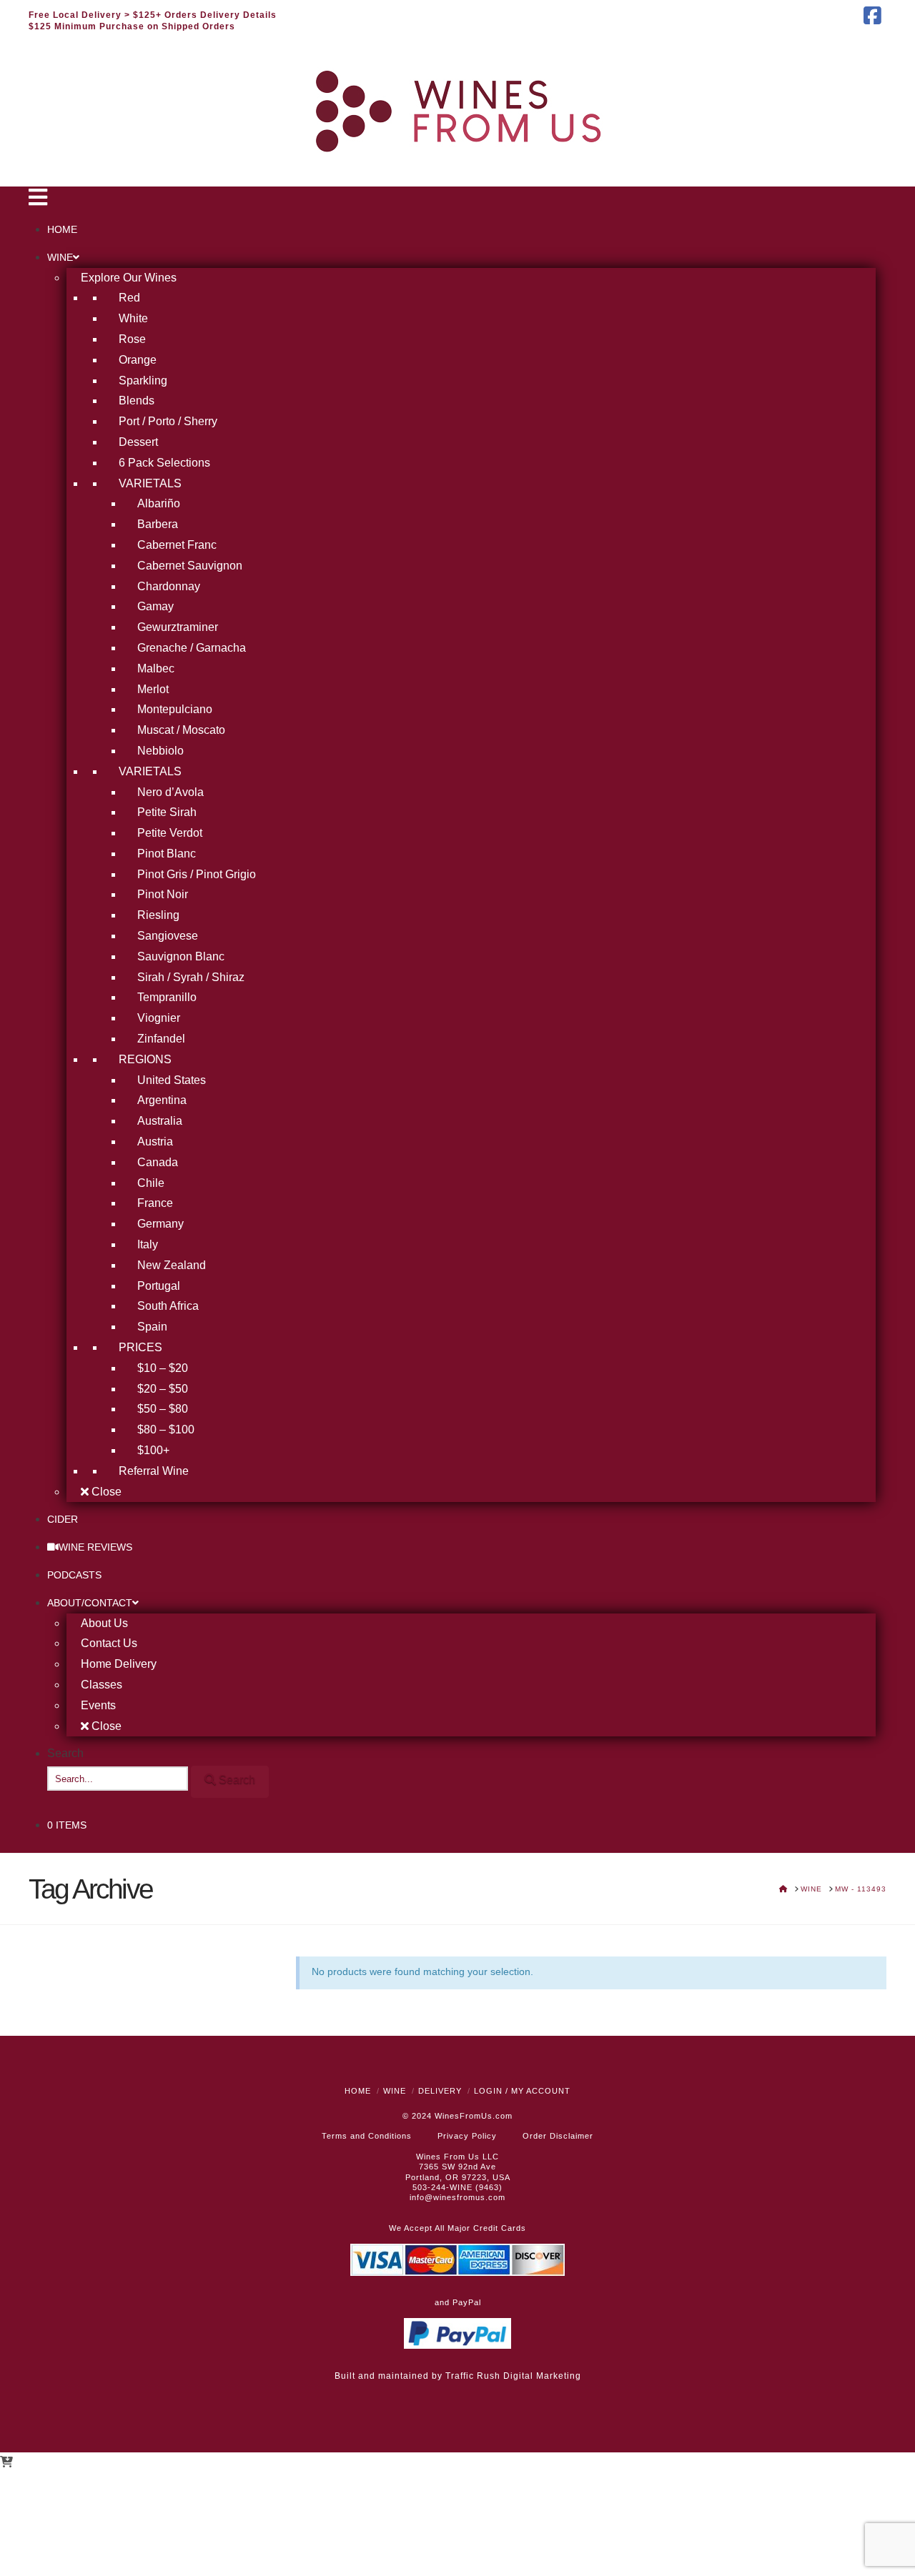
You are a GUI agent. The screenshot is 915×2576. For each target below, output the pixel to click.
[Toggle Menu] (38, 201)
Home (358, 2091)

###

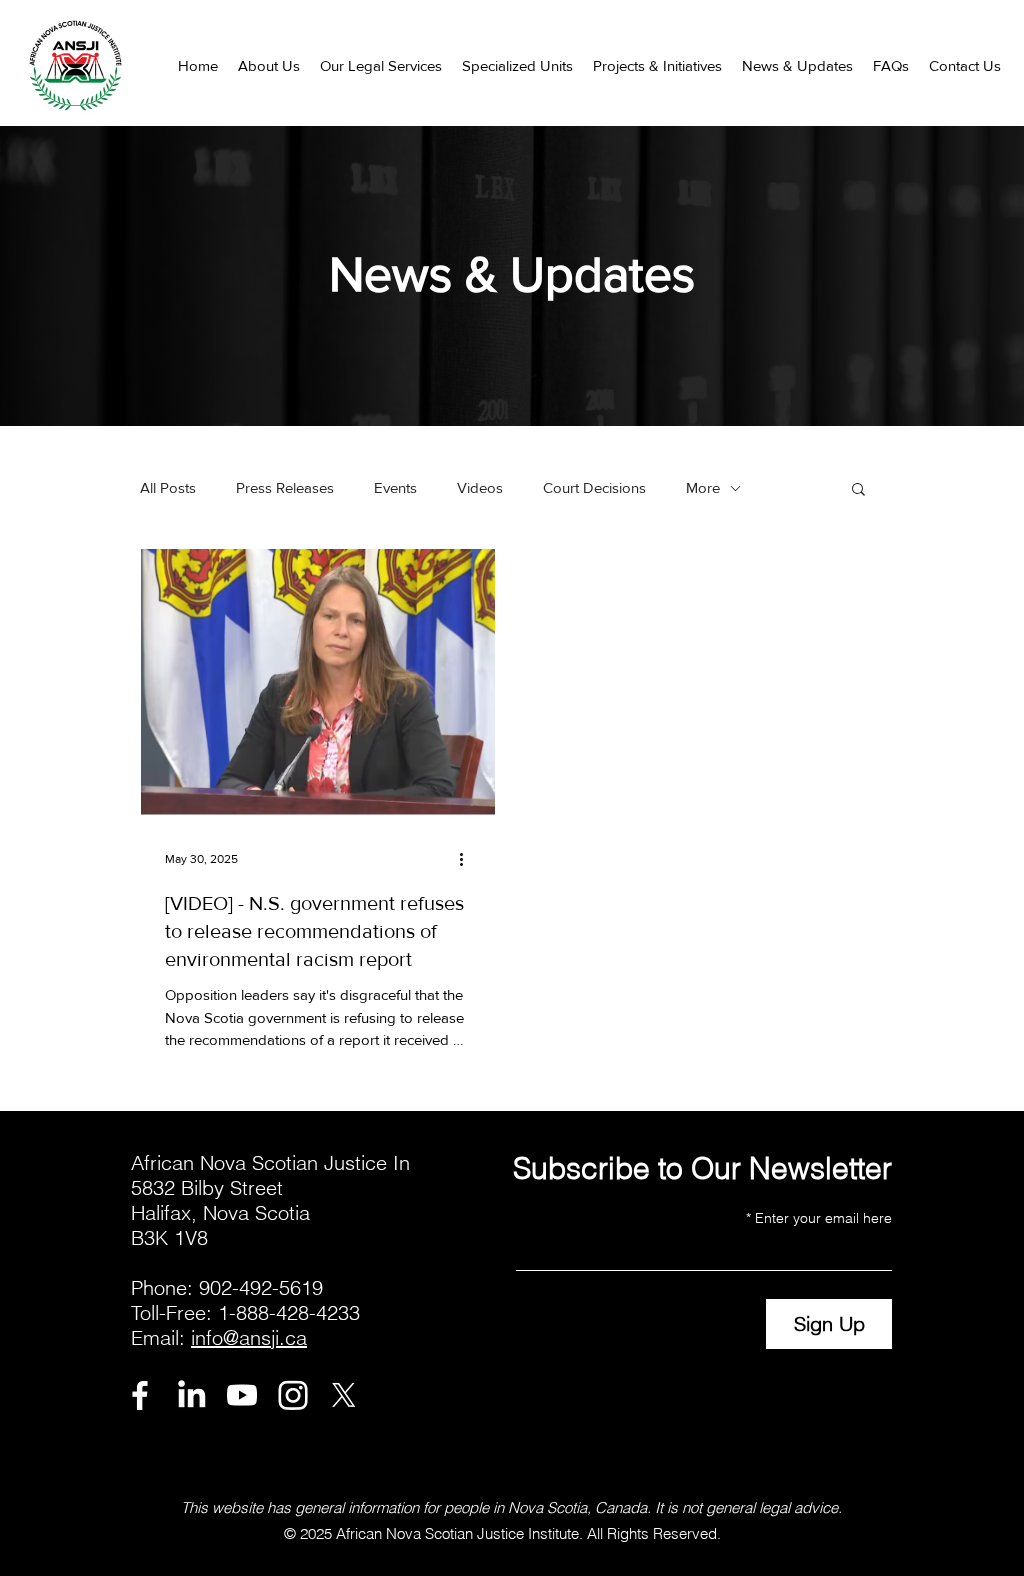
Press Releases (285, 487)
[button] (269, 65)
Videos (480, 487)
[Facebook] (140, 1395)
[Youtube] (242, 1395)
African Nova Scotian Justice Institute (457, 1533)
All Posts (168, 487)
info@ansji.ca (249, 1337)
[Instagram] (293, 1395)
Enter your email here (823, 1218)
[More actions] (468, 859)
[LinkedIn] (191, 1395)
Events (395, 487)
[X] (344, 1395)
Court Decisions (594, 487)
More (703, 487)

###

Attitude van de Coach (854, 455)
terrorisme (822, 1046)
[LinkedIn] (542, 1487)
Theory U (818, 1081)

###

Task description:
Please reproduce, exactly as they appear above, the lines from the line containing "[Instagram] (293, 1395)" up to and including the line containing "More (703, 487)".

Expected output:
[Instagram] (293, 1395)
Enter your email here (823, 1218)
[More actions] (468, 859)
[LinkedIn] (191, 1395)
Events (395, 487)
[X] (344, 1395)
Court Decisions (594, 487)
More (703, 487)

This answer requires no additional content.